Проверил отчеты других служб — и то же самое: откуда успели вынести все вещи, не пропало ничего. Пораженный таким результатом, князь отправился с докладом в Аничков дворец, где теперь ютилась семья погорельца-императора.
Рассказал, что зря они вчера сомневались: всего-то пропали фужер и тарелка. «Да-да! — пророкотал император. — И бриллианты нашлись! Камерфрау их взяла и, боясь держать при себе, тут же отправилась в театр, дабы отдать императрице, не застав, поспешила сюда, в Аничков». Волконский, и не знавший, что бриллианты считались пропавшими, промолчал.

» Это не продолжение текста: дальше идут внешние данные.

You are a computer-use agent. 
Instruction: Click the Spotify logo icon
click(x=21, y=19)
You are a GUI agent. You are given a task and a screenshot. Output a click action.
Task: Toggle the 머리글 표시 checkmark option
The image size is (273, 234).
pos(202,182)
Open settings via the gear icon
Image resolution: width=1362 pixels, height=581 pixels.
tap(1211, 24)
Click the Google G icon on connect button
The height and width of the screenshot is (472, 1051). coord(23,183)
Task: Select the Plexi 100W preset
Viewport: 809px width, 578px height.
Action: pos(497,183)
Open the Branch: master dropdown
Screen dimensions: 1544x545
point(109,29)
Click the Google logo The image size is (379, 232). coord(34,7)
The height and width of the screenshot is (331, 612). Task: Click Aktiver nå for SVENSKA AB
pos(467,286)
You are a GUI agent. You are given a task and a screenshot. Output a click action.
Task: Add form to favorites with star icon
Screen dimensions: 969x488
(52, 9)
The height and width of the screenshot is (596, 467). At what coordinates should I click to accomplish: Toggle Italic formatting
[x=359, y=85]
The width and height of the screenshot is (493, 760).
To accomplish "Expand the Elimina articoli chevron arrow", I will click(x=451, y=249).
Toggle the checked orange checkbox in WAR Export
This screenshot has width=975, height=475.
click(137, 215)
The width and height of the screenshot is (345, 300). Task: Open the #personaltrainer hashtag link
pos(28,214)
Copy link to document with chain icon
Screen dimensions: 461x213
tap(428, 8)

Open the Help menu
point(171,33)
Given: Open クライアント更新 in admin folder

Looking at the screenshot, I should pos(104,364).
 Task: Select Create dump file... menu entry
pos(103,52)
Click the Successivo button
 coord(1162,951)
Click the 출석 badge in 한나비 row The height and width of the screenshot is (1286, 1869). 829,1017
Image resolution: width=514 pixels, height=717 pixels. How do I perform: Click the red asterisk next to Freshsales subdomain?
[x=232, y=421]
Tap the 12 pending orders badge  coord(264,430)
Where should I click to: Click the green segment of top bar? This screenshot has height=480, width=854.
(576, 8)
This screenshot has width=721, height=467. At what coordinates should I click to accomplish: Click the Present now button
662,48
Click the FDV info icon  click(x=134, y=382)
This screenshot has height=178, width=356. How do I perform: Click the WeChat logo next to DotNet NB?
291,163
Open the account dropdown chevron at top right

Наверное, в этом месте царь и министр должны были задуматься о непостижимости народной души. Лезть в огонь, жизнью рисковать и при всей легкости отношения к институту частной собственности ничего не украсть! Чем объяснить это? Той мистической силой огромного пожара, которая потрясает душу человека, словно ставит его на миг перед вечностью? Или извечным русским состраданием к погорельцу: все под Богом ходим, будь ты бедняк, будь ты царь? «Фужер и тарелка, говоришь? М-да! — крякнул император. — Знаешь, Волконский, я люблю народ».
Полный ажур
Отыскались фужер и тарелка. Фужер, вопреки предположениям Волконского, украл как раз солдат гвардии, думал маленько поживиться. Но никто, видя на фужере царский вензель, брать не хотел: «С пожара-то вещь, бесстыжая твоя рожа!» В одном кабаке эту самую рожу солдатику набили и отволокли его в полицейскую часть. А когда по весне на Дворцовой площади сошел снег, появилась на свет и тарелка.